Dataset content section start
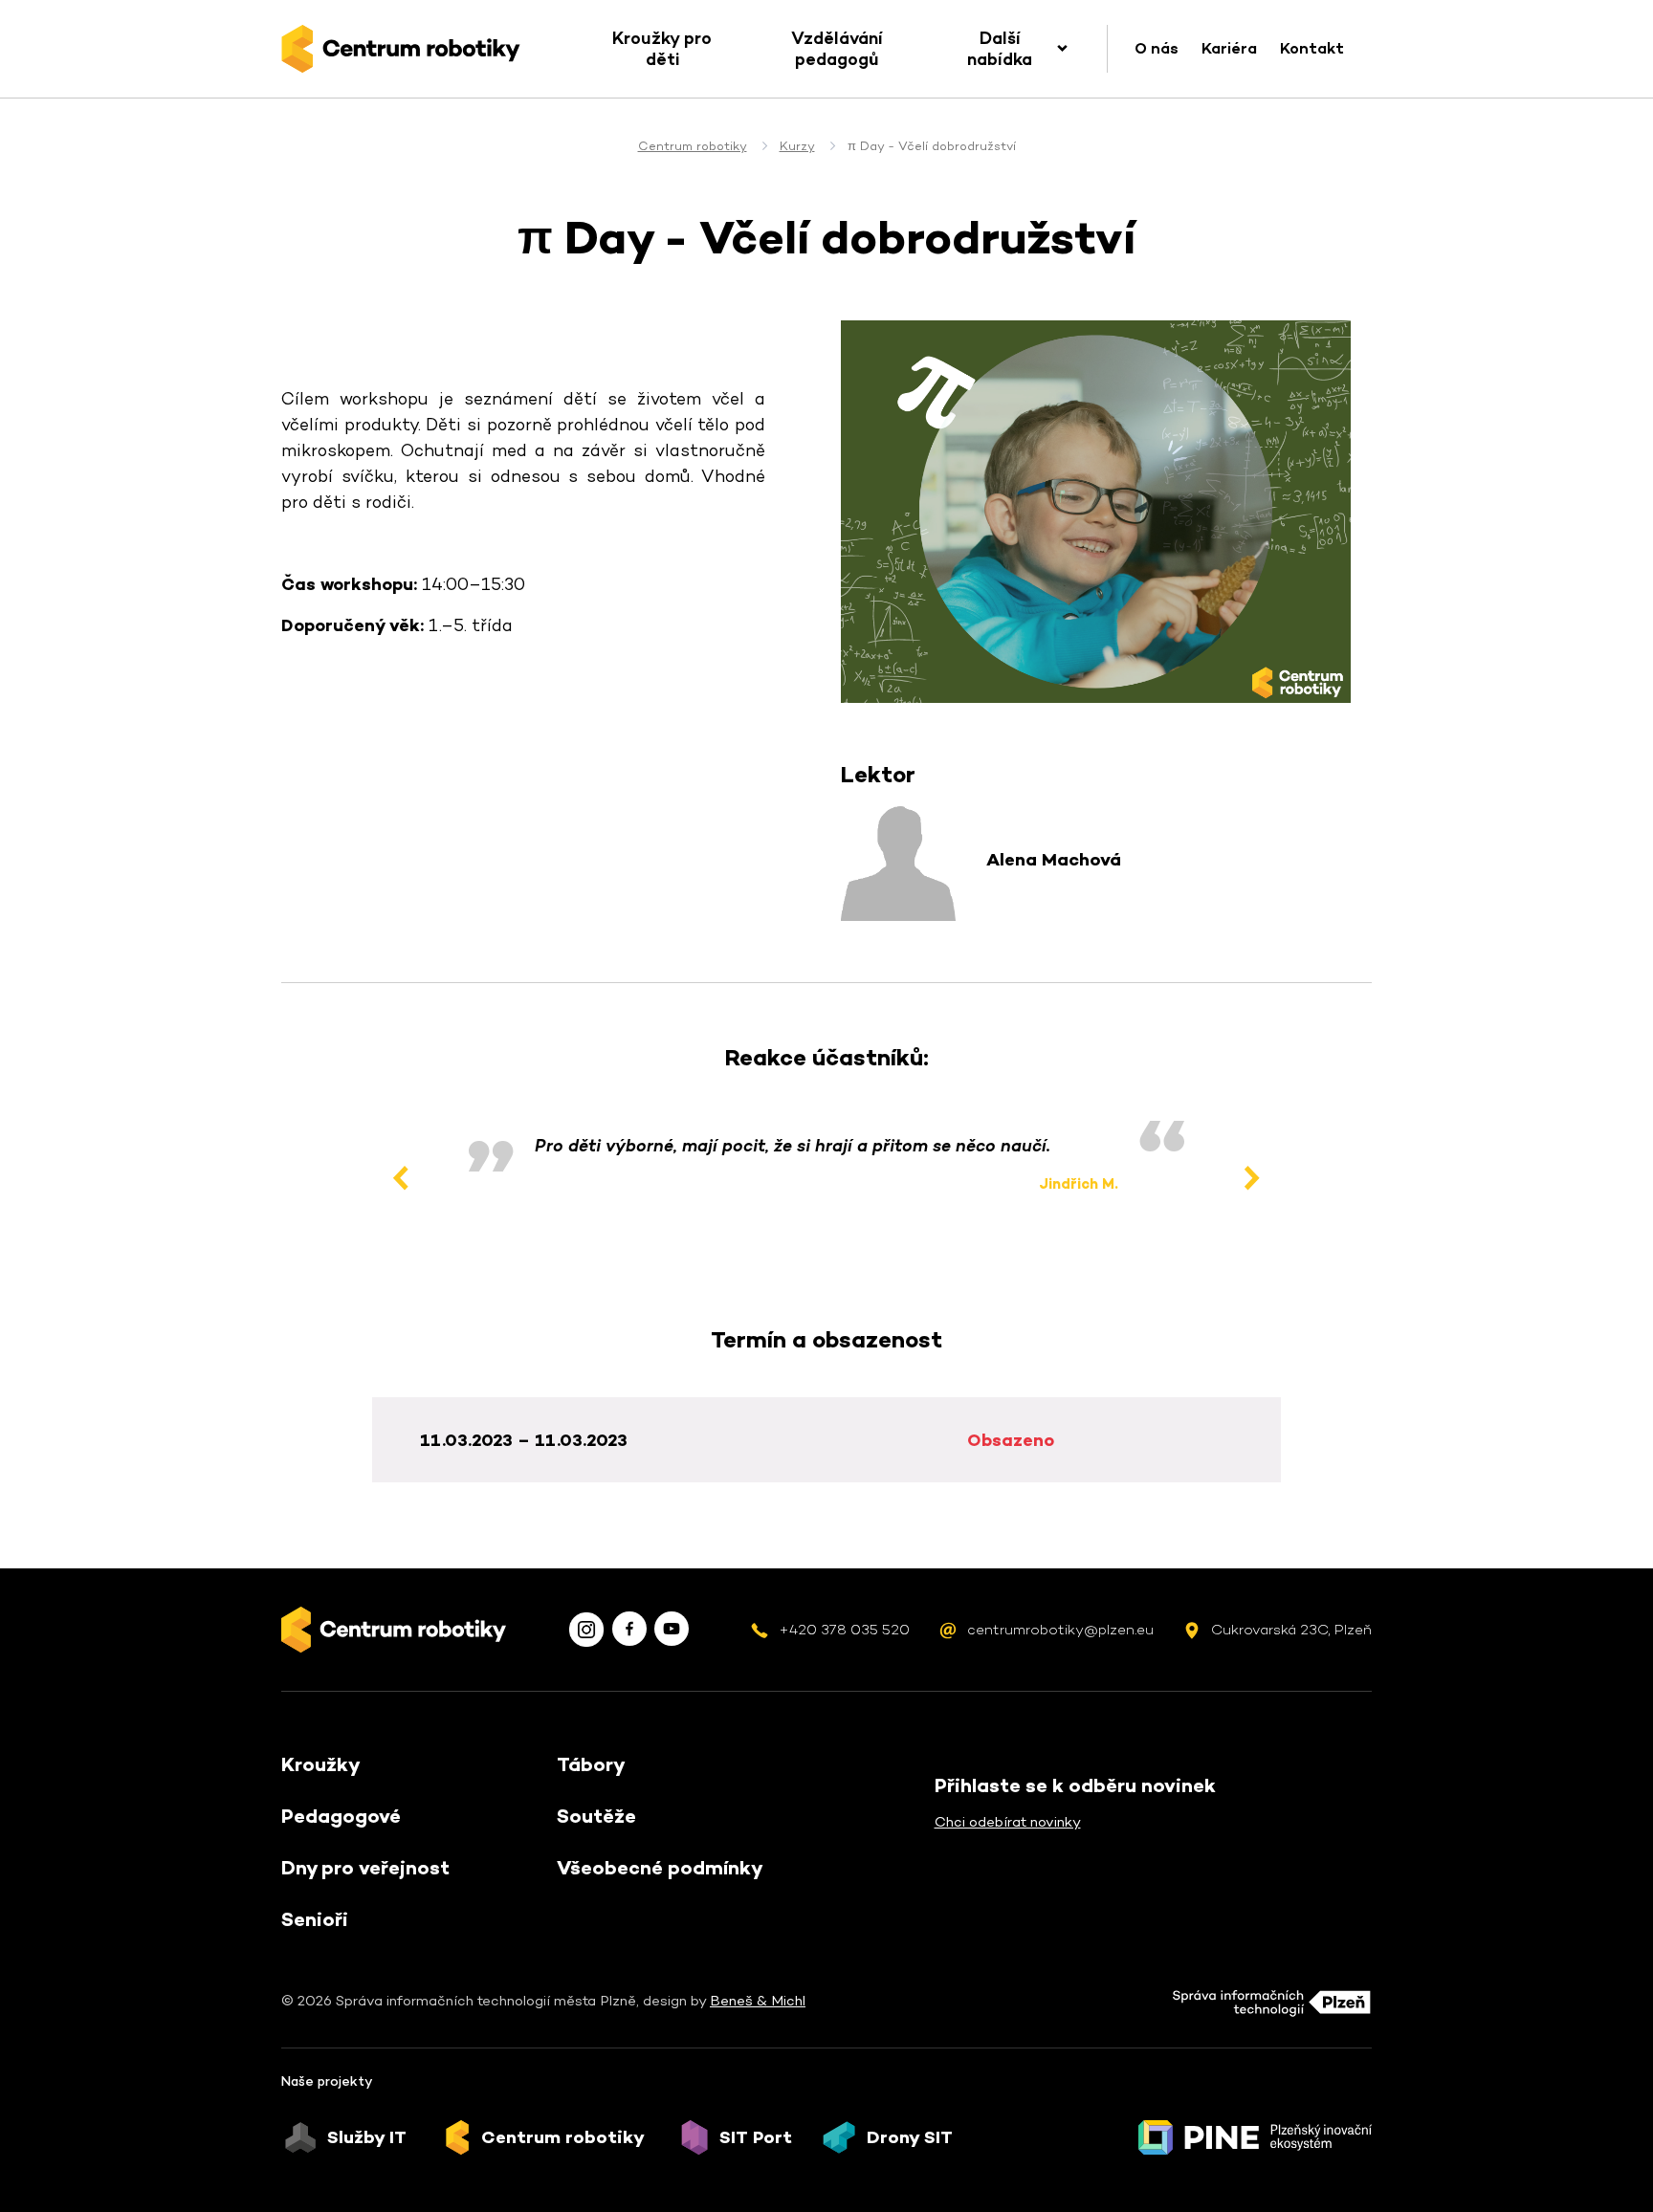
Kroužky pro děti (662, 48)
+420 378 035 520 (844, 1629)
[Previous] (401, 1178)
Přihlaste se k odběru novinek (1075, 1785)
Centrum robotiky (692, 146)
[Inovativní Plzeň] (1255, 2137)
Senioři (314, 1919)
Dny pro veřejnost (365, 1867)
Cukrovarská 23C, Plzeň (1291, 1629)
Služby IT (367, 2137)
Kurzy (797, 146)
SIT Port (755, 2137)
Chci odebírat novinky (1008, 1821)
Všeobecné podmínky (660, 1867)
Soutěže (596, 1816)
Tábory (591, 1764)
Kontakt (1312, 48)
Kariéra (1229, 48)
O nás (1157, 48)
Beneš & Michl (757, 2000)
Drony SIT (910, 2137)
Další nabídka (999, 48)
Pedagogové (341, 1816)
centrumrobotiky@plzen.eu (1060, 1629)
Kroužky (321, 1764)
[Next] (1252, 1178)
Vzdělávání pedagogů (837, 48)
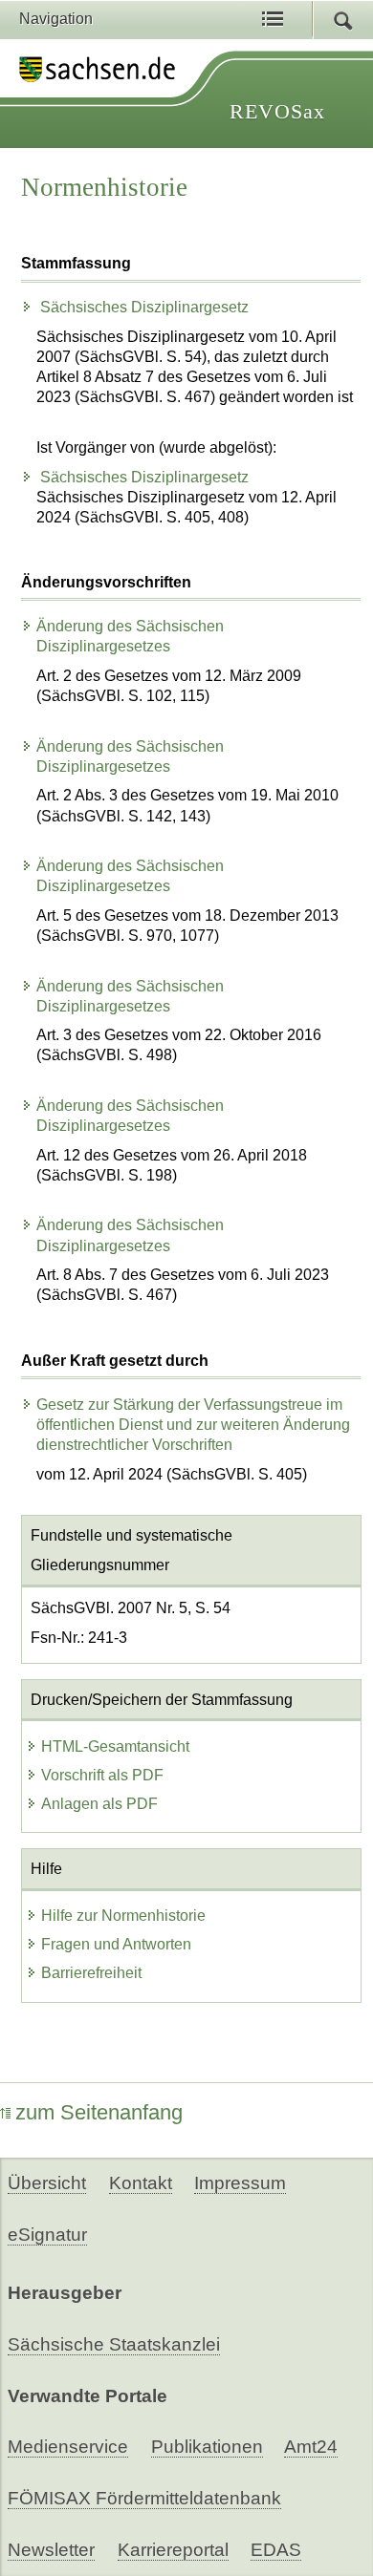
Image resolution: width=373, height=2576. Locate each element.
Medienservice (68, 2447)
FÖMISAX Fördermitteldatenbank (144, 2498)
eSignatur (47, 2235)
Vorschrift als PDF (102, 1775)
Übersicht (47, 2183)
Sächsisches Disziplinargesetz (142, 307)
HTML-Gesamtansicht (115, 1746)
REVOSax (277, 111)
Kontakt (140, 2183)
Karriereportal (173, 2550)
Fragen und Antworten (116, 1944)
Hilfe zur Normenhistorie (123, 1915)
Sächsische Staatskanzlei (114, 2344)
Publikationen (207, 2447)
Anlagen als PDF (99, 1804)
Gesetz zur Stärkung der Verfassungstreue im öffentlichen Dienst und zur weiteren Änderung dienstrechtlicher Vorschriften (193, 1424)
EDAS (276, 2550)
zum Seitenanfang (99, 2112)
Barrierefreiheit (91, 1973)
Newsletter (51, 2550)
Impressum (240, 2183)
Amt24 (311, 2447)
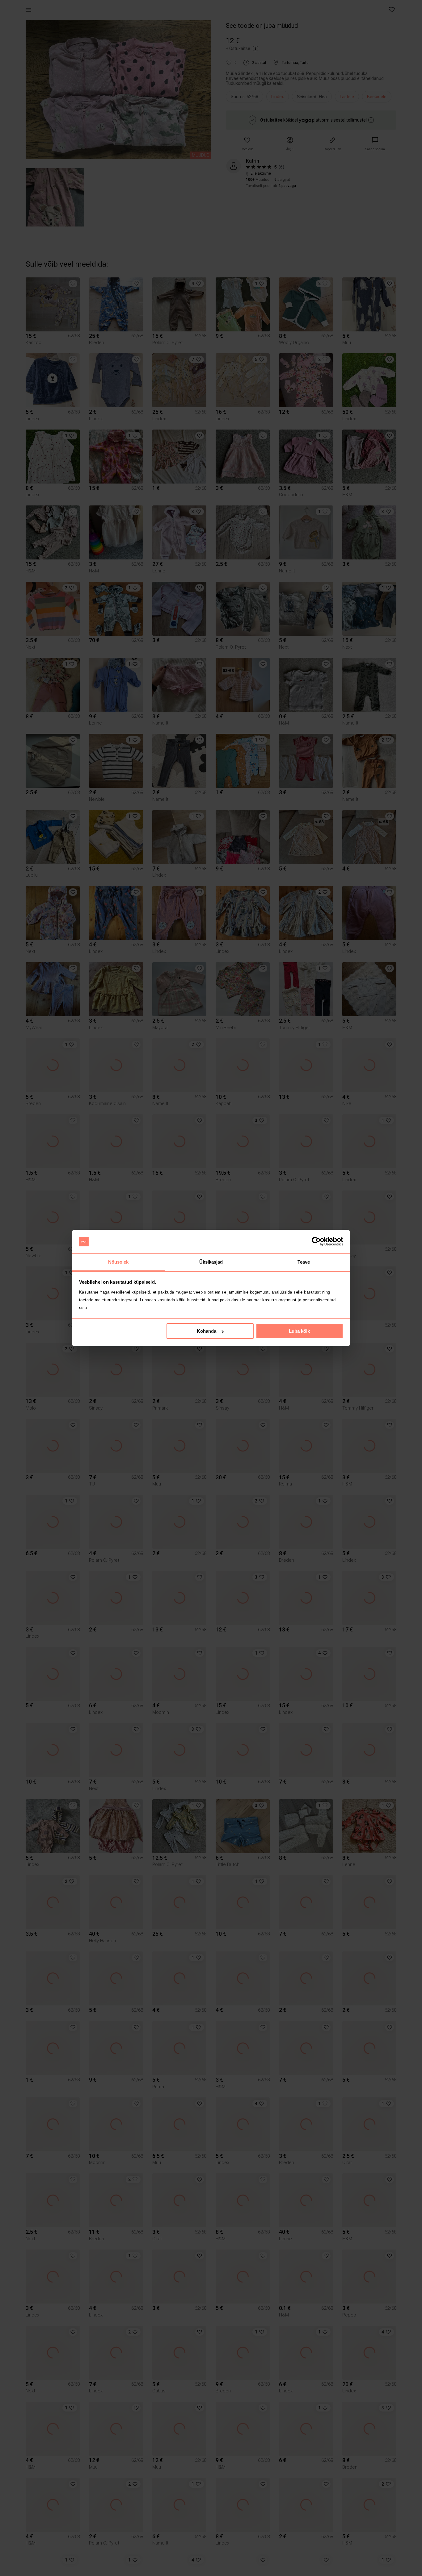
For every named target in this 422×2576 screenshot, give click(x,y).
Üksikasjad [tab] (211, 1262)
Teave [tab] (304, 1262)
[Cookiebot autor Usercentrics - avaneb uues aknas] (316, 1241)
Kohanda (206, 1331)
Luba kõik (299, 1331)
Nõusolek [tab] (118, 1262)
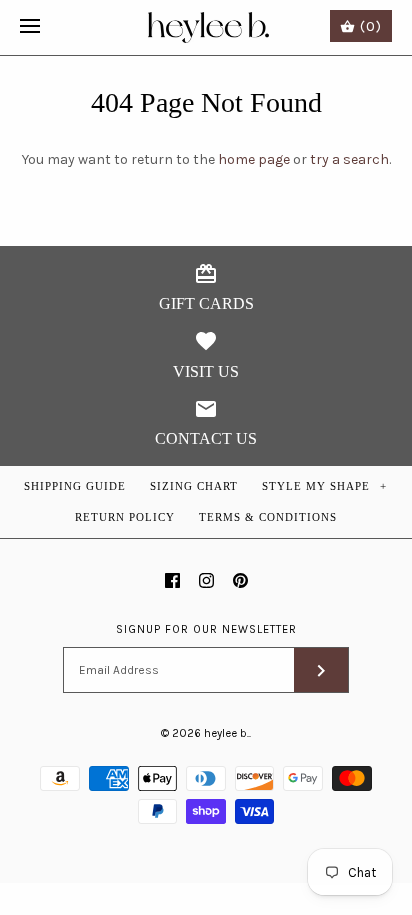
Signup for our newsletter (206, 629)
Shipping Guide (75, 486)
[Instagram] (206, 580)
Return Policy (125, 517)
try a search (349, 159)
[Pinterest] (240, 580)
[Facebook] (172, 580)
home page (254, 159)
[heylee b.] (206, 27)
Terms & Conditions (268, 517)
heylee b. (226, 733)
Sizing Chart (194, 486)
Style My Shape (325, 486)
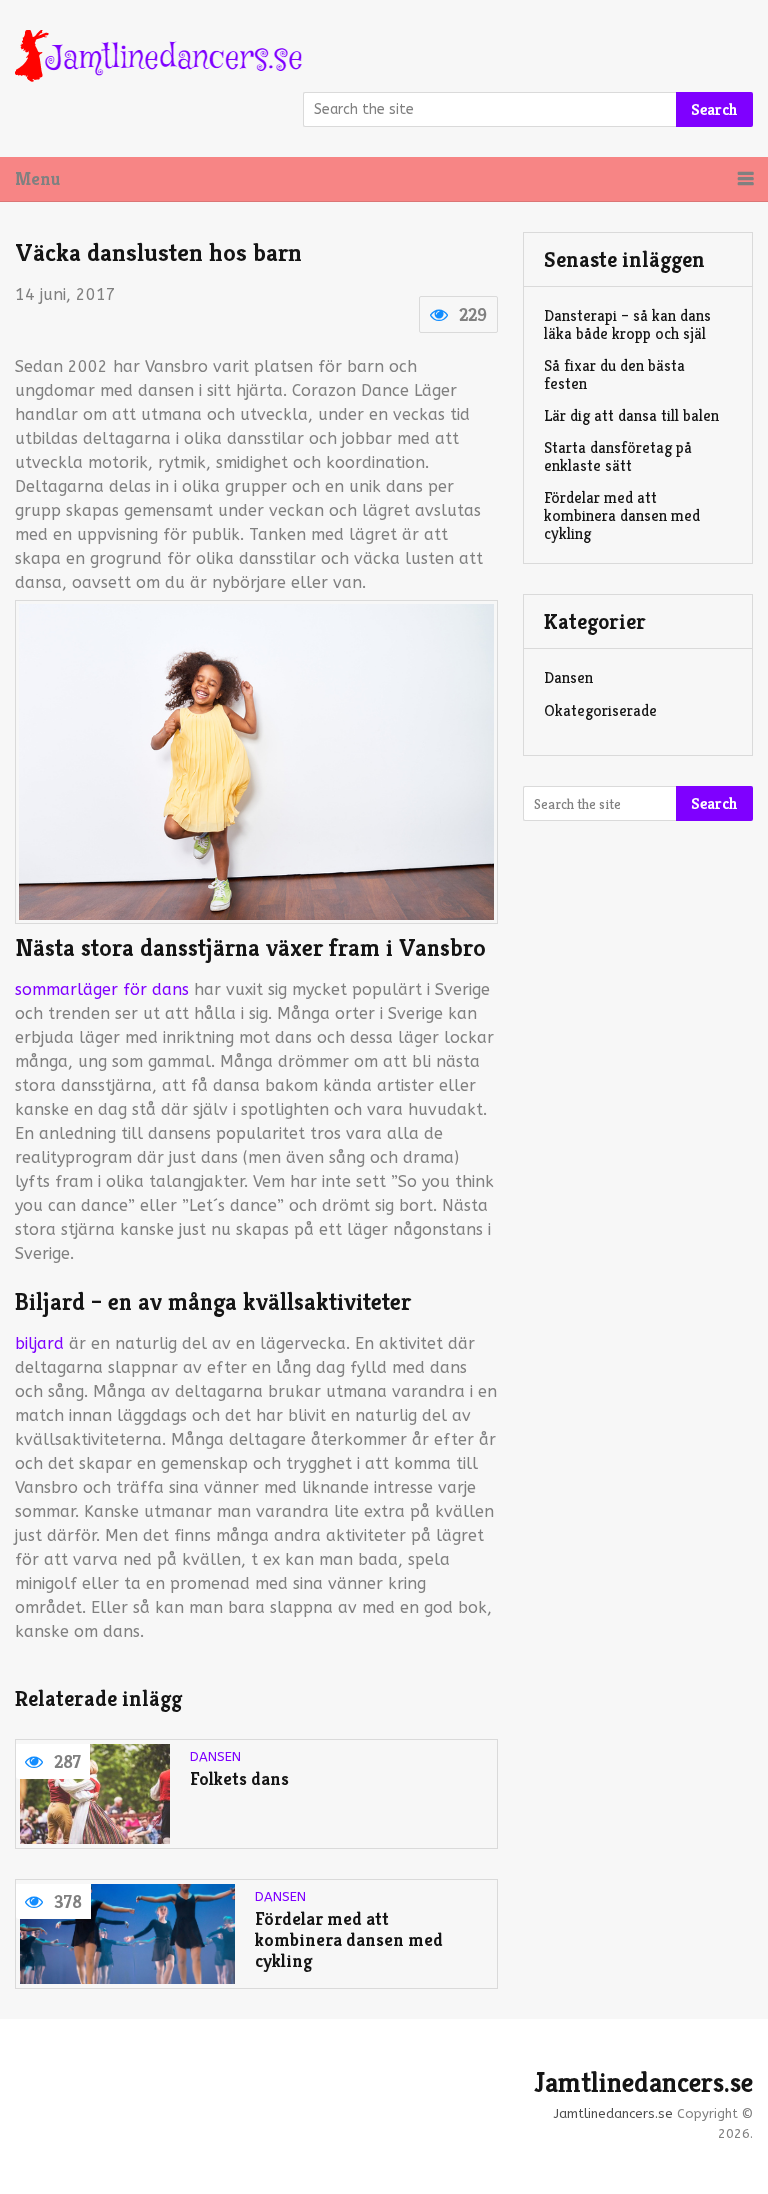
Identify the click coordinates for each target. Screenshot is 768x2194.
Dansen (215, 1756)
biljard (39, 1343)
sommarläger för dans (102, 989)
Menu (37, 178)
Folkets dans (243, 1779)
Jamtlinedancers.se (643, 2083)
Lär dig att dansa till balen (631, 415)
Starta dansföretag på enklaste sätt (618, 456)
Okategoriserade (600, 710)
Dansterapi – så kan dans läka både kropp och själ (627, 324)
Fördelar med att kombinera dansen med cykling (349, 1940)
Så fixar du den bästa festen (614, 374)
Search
Dataset content section end
### What you will do:
All of the entries above should be duplicated exactly, except for the pictures.

### Response to this task:
Kroužky pro děti (662, 48)
+420 378 035 520 (844, 1629)
[Previous] (401, 1178)
Přihlaste se k odběru novinek (1075, 1785)
Centrum robotiky (692, 146)
[Inovativní Plzeň] (1255, 2137)
Senioři (314, 1919)
Dny pro veřejnost (365, 1867)
Cukrovarská 23C, Plzeň (1291, 1629)
Služby IT (367, 2137)
Kurzy (797, 146)
SIT Port (755, 2137)
Chci odebírat novinky (1008, 1821)
Všeobecné podmínky (660, 1867)
Soutěže (596, 1816)
Tábory (591, 1764)
Kontakt (1312, 48)
Kariéra (1229, 48)
O nás (1157, 48)
Beneš & Michl (757, 2000)
Drony SIT (910, 2137)
Další nabídka (999, 48)
Pedagogové (341, 1816)
centrumrobotiky@plzen.eu (1060, 1629)
Kroužky (321, 1764)
[Next] (1252, 1178)
Vzdělávání pedagogů (837, 48)
Image resolution: width=373, height=2576. Locate each element.
Medienservice (68, 2447)
FÖMISAX Fördermitteldatenbank (144, 2498)
eSignatur (47, 2235)
Vorschrift als PDF (102, 1775)
Übersicht (47, 2183)
Sächsisches Disziplinargesetz (142, 307)
HTML-Gesamtansicht (115, 1746)
REVOSax (277, 111)
Kontakt (140, 2183)
Karriereportal (173, 2550)
Fragen und Antworten (116, 1944)
Hilfe zur Normenhistorie (123, 1915)
Sächsische Staatskanzlei (114, 2344)
Publikationen (207, 2447)
Anlagen als PDF (99, 1804)
Gesetz zur Stärkung der Verfassungstreue im öffentlichen Dienst und zur weiteren Änderung dienstrechtlicher Vorschriften (193, 1424)
EDAS (276, 2550)
zum Seitenanfang (99, 2112)
Barrierefreiheit (91, 1973)
Newsletter (51, 2550)
Impressum (240, 2183)
Amt24 (311, 2447)
For every named target in this 422×2576 screenshot, give click(x,y).
Üksikasjad [tab] (211, 1262)
Teave [tab] (304, 1262)
[Cookiebot autor Usercentrics - avaneb uues aknas] (316, 1241)
Kohanda (206, 1331)
Luba kõik (299, 1331)
Nõusolek [tab] (118, 1262)
Signup for our newsletter (206, 629)
Shipping Guide (75, 486)
[Instagram] (206, 580)
Return Policy (125, 517)
try a search (349, 159)
[Pinterest] (240, 580)
[Facebook] (172, 580)
home page (254, 159)
[heylee b.] (206, 27)
Terms & Conditions (268, 517)
heylee b. (226, 733)
Sizing Chart (194, 486)
Style My Shape (325, 486)
Identify the click coordinates for each target. Screenshot is 768x2194.
Dansen (215, 1756)
biljard (39, 1343)
sommarläger för dans (102, 989)
Menu (37, 178)
Folkets dans (243, 1779)
Jamtlinedancers.se (643, 2083)
Lär dig att dansa till balen (631, 415)
Starta dansföretag på enklaste sätt (618, 456)
Okategoriserade (600, 710)
Dansterapi – så kan dans läka både kropp och själ (627, 324)
Fördelar med att kombinera dansen med cykling (349, 1940)
Så fixar du den bästa festen (614, 374)
Search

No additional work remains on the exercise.